I recently reviewed “Reforming Scotland Future: What future for Scottish Education”. The main suggested reforms from the author where
- Increased Autonomy: His conclusion was increased Automony would improve results, this, of course, is the current policy of the Uk government in relation to English schools but as Dylan Willaim points out in his book “Creating the Schools our Children Need” increased autonomy has little impact on increasing a nations educational standard. If given complete freedom some schools will perform exceptionally well ( Michaela in England being an example) and some will perform extremely poorly ( Al-Madinah school in England). The overall effect is a net-zero or negligible improvement in the overall educational attainment of a nation.
- Learning from experience: This improvement strikes with a sense of irony since the introduction of the curriculum for excellence educational experience in every international metric has fallen in Scotland and in internal metrics such as SSLN. His conclusion from the piece is it’s just not been implemented correctly this strikes me as a classic case of “new true Scotsman fallacy”, what evidence would be acceptable to show CfE has been a failure? We have respected international educationalist posting articles such as
Learning lessons from the failure of Scotland’s “Curriculum for Excellence” https://gregashman.wordpress.com/2017/03/22/learning-lessons-from-the-failure-of-scotlands-curriculum-for-excellence/
3. Technology is transforming education argument, this argument can be found in books of 19th-century philosophers. I have yet to read a study in which the use of technology in the classroom has significantly improved leaning. The mere presence of a mobile phone in the classroom led to 20% reduction in attention, concentration and performance ( Thorton 2014 Social Psychology) Schools that banned mobile phones received a 6.4% increase in their exam results going up to 14% for the previous lowest-achieving ( Beland and Murphy 2015). “laptops use can negatively affect performance on educational assessments , even or perhaps especially – when the computer is used for its intended function of easier note-taking” (Muller and Oppenheimer, 2014).

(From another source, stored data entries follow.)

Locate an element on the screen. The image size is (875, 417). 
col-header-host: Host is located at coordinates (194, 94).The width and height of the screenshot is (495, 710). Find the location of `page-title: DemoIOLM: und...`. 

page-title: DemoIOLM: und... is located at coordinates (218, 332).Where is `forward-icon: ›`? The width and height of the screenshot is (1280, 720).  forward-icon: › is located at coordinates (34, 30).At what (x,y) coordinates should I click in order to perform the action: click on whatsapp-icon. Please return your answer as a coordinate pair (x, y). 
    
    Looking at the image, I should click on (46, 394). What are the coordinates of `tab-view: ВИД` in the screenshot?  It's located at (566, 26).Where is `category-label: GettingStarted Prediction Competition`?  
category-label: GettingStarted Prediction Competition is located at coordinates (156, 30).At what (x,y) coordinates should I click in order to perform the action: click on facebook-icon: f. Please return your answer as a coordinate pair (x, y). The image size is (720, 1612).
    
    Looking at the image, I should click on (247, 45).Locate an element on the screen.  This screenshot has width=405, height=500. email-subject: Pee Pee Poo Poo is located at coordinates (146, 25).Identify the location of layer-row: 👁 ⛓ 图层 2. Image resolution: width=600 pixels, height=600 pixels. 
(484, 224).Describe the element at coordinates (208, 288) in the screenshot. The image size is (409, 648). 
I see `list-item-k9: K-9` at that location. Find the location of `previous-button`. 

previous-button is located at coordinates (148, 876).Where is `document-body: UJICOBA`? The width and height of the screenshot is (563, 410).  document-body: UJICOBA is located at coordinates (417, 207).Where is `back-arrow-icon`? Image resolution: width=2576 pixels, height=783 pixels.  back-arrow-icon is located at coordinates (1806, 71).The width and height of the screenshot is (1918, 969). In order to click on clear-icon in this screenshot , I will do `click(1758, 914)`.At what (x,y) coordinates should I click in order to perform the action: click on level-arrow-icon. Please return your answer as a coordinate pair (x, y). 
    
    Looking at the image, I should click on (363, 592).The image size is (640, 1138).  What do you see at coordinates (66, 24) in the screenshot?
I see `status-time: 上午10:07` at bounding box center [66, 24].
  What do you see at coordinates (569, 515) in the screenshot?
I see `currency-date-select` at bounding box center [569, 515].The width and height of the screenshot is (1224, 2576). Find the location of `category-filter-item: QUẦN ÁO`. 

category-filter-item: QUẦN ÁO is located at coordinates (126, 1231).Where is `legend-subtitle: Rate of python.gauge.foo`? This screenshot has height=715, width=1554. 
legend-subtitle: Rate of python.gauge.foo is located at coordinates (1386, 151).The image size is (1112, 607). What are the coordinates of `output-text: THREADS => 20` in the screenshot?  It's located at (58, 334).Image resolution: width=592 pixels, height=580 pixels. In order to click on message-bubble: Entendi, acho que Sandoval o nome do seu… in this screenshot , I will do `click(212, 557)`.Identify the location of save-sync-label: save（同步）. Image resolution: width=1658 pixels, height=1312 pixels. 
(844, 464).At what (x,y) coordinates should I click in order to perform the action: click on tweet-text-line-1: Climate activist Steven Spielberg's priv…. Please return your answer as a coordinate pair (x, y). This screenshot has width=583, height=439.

To transform Scottish education and close the achievement gap we need to focus on the areas that have been shown to work time and time again. Teaching for long term memory, spacing, interleaving retrieval, a strong knowledge-based coherent curriculum with a focus on mastery at each step, firm and loving discipline.
We should invest in teachers and in CPD, scrap failing skills-based curriculums and invite our poorest children to share in rich knowledge-based culture, giving them opportunities and life chances currently reserved only for they’re well off piers.